3.- El IER es una institución privada y autónoma

El Instituto de Educación Rural, depende de su Junta de Socios Activos, la cual tiene la obligación de velar por mantener las líneas institucionales y conservar sus principios fundamentales.

La Junta de Socios está formada, por un máximo de cincuenta socios activos que se agrupan en cinco categorías, los que se reúnen en Juntas Generales que pueden ser Ordinarias y Extraordinarias.  Estas constituyen la autoridad máxima de la institución.  En la Junta General Ordinaria, que se efectúa anualmente en los meses de mayo o junio, los socios se reúnen entre otros fines, para designar de entre sus miembros a siete consejeros que son elegidos por dos años, uno de los cuales debe ser un sacerdote católico.

La Fundación es administrada por este Consejo de siete miembros, que se renueva anualmente por parcialidades de tres y cuatro miembros, pudiendo ser reelegidos indefinidamente.  El Consejo designa, de entre sus miembros,  a un Presidente, que lo será también de la Fundación, representándola con las atribuciones que le señalan los Estatutos.

La calidad de socio es conferida por la Comisión Permanente de Socios que está  compuesta de catorce miembros.  Integran la comisión los siete consejeros en ejercicio y siete socios designados anualmente para este efecto por la Junta General Ordinaria.  La Comisión tiene las atribuciones de efectuar los nombramientos de socios, señalando la categoría en que se le investirá.  Al mismo tiempo puede revocar el nombramiento como socios de aquellas personas que hayan perdido las calidades o requisitos que se exigen para ser socio activo.

Por ser una Institución que desde su fundación ha estado ligada a la Iglesia Católica, todos los acuerdos de la Comisión Permanente de Socios que se refieren a la incorporación o retiro de los socios, deben ser ratificados por el Ordinario Eclesiástico de Santiago.

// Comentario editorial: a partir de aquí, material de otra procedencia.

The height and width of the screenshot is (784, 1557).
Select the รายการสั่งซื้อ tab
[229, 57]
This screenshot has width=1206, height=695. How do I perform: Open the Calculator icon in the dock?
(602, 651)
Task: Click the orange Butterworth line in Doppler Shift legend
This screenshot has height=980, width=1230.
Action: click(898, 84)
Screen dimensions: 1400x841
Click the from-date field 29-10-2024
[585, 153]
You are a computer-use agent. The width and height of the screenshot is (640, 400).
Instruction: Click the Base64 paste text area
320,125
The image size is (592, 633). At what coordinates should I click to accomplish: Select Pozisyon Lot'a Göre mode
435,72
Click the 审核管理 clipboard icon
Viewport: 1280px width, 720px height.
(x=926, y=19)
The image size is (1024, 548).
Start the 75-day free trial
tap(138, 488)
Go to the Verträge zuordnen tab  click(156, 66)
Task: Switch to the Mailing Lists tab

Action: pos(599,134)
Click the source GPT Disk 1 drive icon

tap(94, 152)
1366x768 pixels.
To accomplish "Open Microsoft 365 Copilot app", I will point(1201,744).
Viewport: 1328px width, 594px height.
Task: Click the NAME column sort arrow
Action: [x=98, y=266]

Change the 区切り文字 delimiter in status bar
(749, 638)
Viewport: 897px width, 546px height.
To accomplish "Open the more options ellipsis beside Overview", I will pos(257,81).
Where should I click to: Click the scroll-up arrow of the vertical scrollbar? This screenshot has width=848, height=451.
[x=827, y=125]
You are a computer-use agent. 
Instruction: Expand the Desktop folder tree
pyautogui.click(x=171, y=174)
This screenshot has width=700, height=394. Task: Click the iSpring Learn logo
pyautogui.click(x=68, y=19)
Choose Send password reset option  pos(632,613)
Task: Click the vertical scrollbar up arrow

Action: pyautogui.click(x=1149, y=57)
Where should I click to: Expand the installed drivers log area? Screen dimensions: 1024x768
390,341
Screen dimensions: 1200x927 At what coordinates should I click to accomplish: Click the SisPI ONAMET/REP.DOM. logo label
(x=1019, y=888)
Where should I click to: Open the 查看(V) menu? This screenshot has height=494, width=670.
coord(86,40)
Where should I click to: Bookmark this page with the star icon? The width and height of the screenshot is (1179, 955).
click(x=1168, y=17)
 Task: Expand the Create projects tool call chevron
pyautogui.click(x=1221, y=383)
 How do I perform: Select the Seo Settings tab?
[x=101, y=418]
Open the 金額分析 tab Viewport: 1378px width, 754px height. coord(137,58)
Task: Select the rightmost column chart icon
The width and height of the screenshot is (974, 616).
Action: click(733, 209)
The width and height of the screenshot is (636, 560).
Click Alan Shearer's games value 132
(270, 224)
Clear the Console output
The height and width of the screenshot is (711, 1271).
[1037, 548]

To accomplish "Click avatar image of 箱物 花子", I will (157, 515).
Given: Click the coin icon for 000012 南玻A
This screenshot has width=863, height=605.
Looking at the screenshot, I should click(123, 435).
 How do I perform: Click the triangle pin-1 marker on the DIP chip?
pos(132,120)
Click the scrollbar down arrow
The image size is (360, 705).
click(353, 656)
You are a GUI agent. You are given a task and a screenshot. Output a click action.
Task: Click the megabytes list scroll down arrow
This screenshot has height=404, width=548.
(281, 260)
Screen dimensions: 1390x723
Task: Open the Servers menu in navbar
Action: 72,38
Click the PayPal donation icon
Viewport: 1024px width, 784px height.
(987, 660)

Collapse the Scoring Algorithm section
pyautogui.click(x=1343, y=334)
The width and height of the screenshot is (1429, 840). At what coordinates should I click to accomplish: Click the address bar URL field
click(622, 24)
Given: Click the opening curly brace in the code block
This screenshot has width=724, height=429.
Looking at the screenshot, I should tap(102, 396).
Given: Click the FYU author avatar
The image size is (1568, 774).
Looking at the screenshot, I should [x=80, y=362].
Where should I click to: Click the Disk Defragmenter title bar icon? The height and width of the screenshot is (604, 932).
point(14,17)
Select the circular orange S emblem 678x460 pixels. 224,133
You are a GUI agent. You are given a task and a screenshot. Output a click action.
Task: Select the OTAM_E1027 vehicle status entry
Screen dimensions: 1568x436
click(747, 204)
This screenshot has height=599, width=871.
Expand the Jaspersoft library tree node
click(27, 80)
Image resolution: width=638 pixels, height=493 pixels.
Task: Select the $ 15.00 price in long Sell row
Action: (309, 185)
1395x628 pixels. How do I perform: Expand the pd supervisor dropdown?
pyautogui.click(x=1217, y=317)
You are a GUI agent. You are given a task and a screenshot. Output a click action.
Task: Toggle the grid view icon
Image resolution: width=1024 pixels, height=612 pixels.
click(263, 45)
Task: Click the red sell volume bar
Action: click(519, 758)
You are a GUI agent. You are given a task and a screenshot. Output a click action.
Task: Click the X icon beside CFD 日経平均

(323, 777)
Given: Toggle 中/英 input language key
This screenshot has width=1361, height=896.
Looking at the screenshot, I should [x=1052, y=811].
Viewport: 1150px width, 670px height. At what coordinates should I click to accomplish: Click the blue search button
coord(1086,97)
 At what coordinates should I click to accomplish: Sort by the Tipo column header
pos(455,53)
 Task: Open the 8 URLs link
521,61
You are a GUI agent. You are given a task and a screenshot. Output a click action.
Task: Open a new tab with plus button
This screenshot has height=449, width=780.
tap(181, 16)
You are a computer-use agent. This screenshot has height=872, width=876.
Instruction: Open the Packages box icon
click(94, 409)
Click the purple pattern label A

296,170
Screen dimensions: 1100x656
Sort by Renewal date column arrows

La Junta de Socios es mucho más que una instancia de administración responsable de la marcha institucional.

Del conjunto de sus socios se espera que sean una comunidad sólidamente unida y espiritualmente fecunda.  Comunidad que alimentada desde su fe vele por entregar un servicio entusiasta para la promoción humana y cultural de la vida rural.  Su vocación encuentra en la educación el camino para la elevación de la condición rural.

De su interés y compromiso con el futuro de las personas, familias y comunidades rurales; del conocimiento y estudio de sus restricciones y carencias y de sus oportunidades y esperanzas; de su convicción e impulso para animar un esfuerzo sistemático de humanización de quienes viven o trabajan en contacto con la naturaleza, dependerá también la marcha y eficiencia del propio Instituto.